*** DATASET RECORDS ***
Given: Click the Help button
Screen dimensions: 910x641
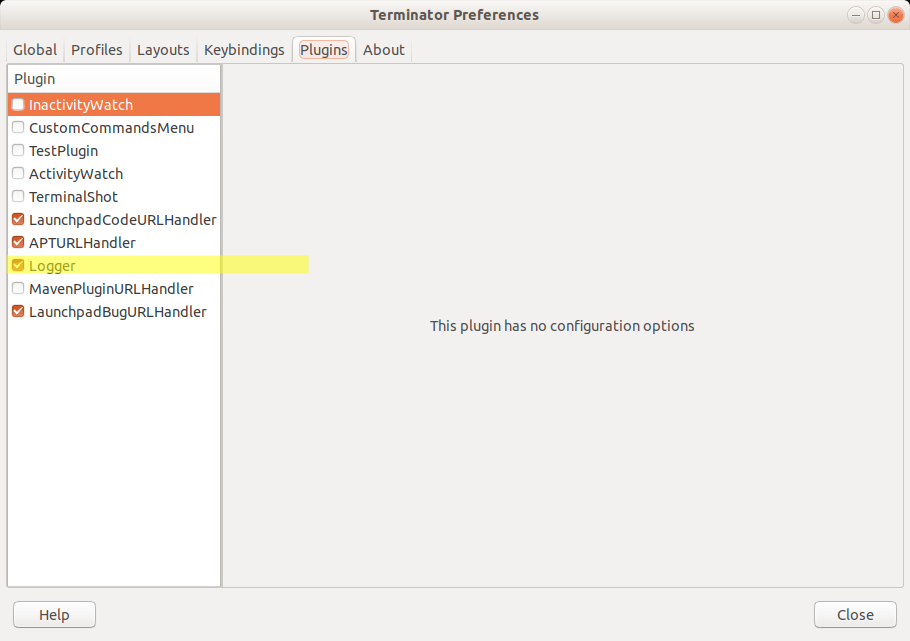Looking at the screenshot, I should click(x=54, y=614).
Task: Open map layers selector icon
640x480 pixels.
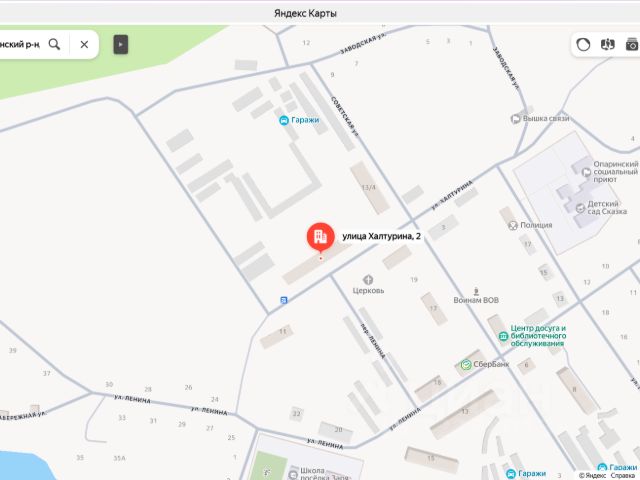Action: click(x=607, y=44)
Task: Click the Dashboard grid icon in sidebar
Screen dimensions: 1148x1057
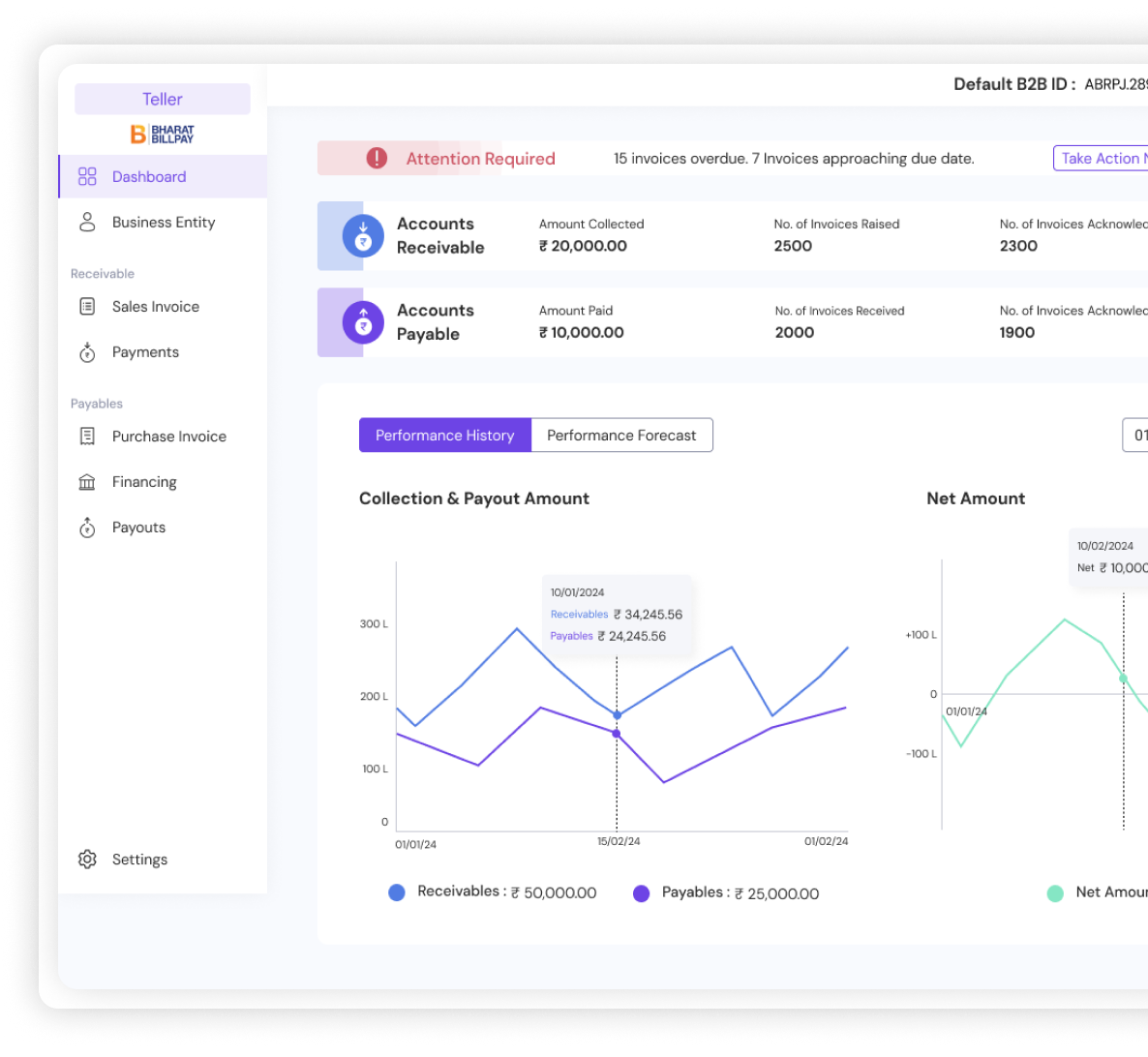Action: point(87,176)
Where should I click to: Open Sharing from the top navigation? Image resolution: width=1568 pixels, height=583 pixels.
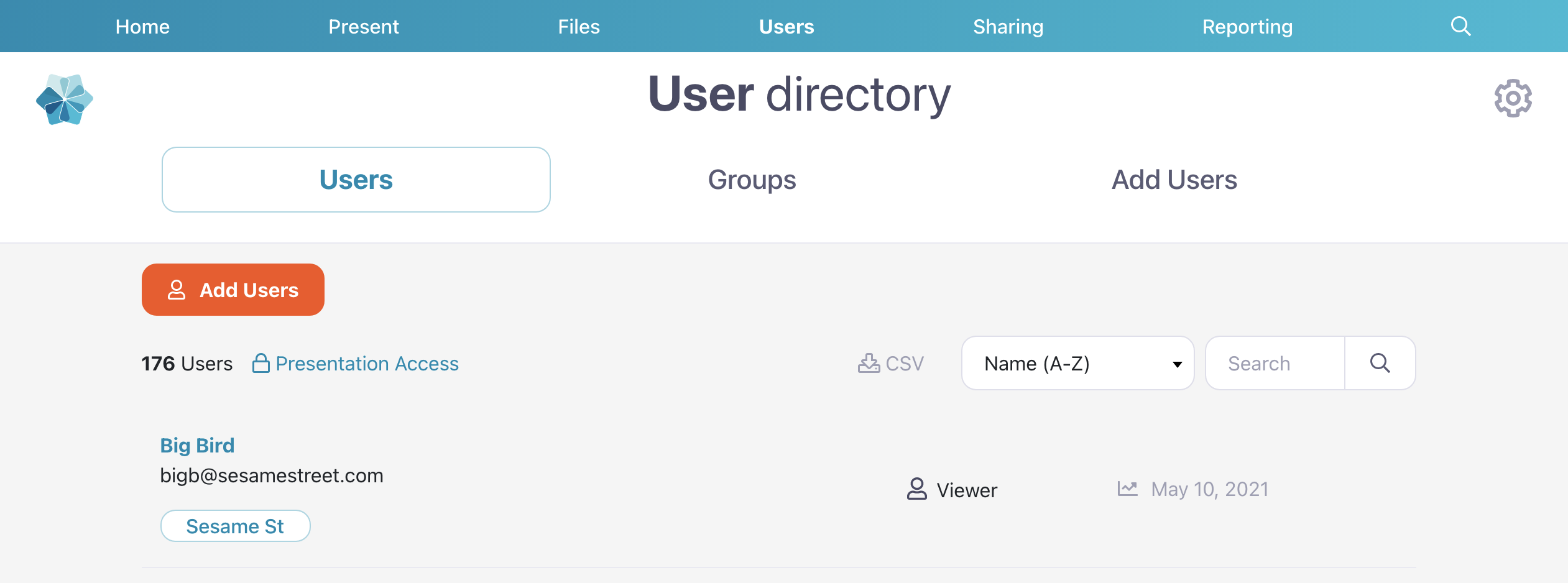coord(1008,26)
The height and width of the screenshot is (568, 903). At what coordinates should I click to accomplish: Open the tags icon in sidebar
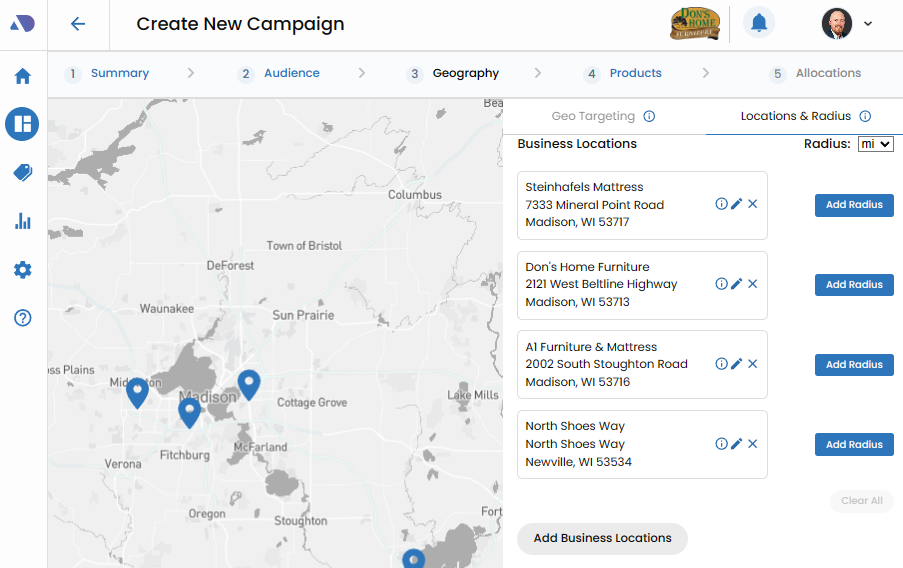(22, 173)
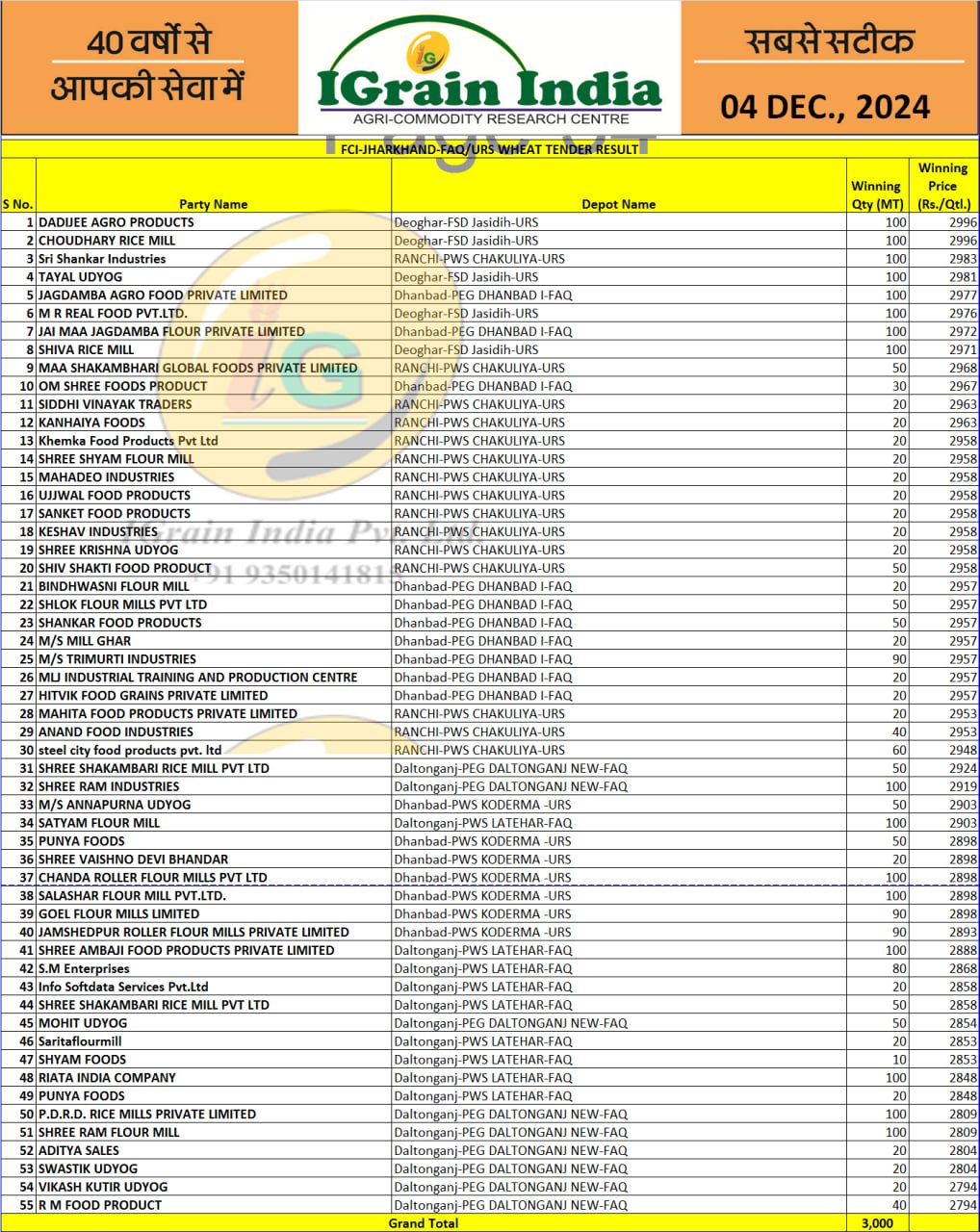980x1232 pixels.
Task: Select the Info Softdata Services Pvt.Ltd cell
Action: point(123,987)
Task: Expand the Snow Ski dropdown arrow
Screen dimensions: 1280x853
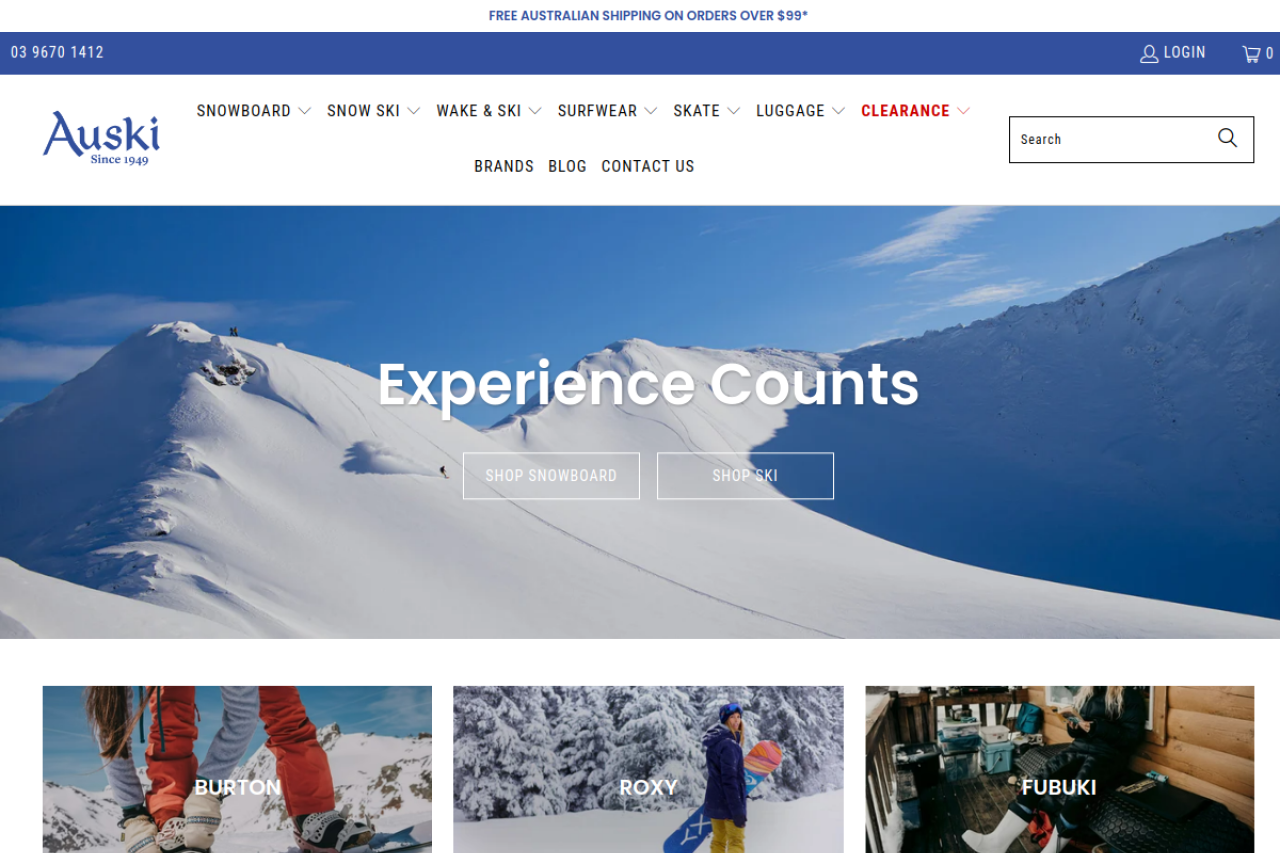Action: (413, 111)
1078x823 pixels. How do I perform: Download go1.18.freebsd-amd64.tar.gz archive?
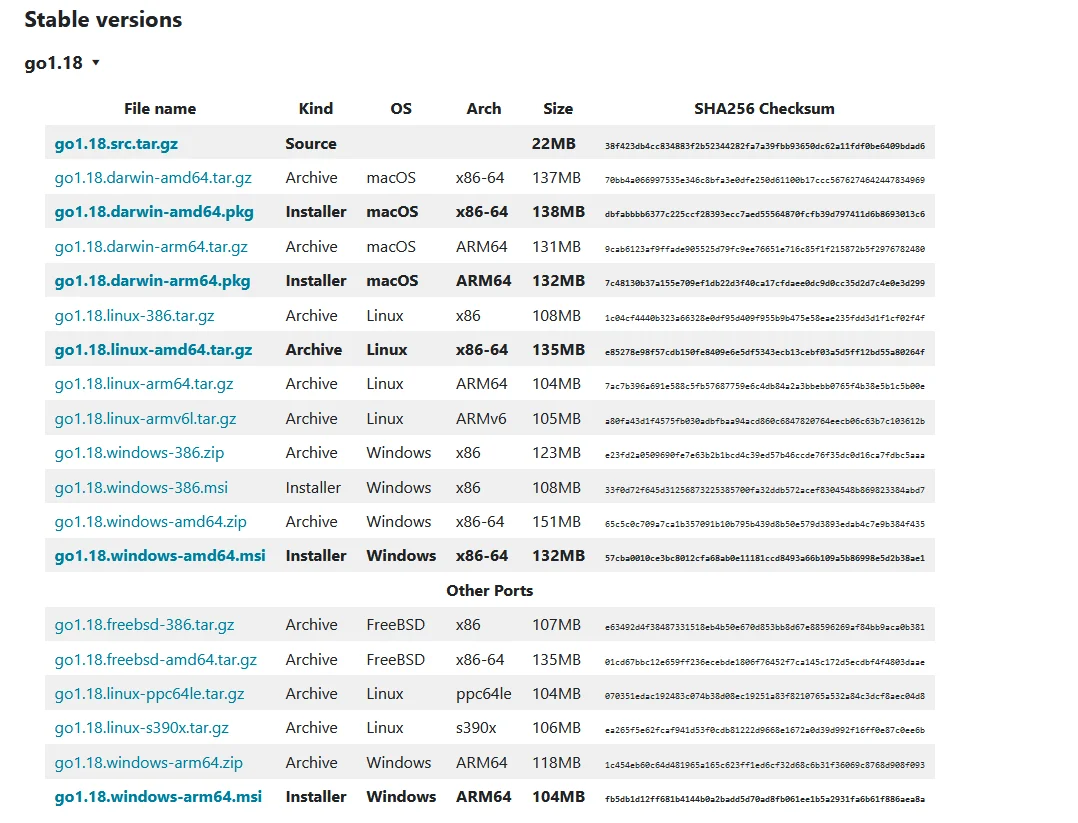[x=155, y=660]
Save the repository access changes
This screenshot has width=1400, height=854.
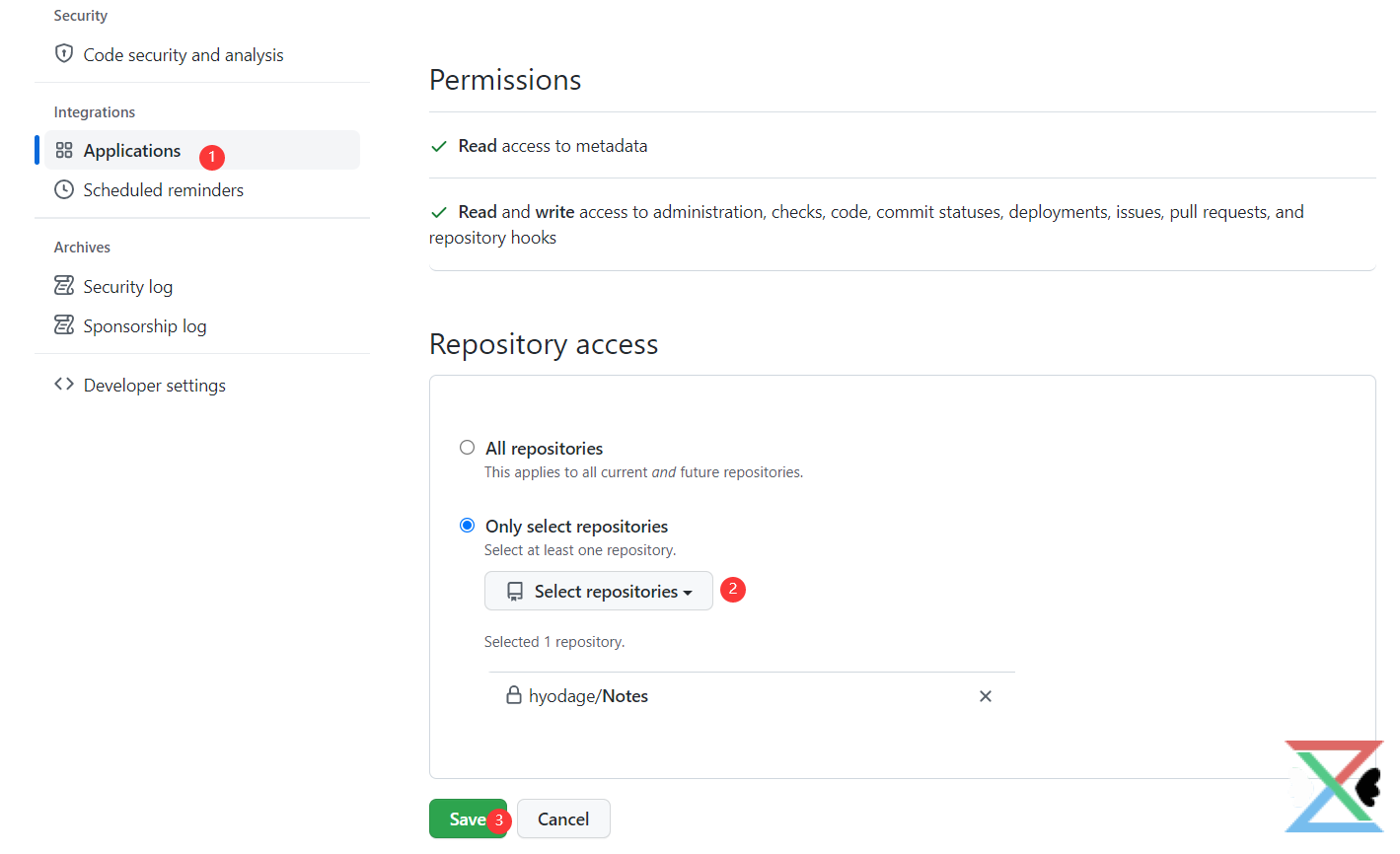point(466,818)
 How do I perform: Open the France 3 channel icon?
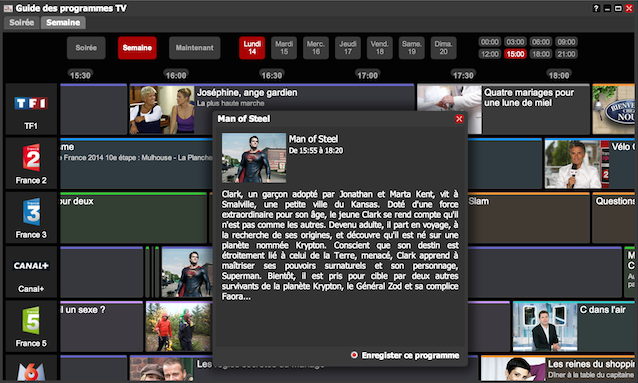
*** End of DATASET RECORDS ***
PROBLEM TO WORK ON:
Your task is to set down exactly the lines that run from the line holding "Screen dimensions: 1148x1057" through the close of the entries, including both ends. Pictures stay out.

REPLY:
Screen dimensions: 1148x1057
Action: point(87,176)
Where should I click to: Open Sharing from the top navigation? Image resolution: width=1568 pixels, height=583 pixels.
coord(1008,26)
The height and width of the screenshot is (568, 903). At what coordinates should I click to accomplish: Open the tags icon in sidebar
(22, 173)
980x1232 pixels.
Task: Select the Info Softdata Services Pvt.Ltd cell
Action: point(123,987)
Task: Expand the Snow Ski dropdown arrow
Screen dimensions: 1280x853
Action: (413, 111)
1078x823 pixels. How do I perform: Download go1.18.freebsd-amd64.tar.gz archive?
[x=155, y=660]
Save the repository access changes
This screenshot has width=1400, height=854.
point(466,818)
 How do I perform: Open the France 3 channel icon?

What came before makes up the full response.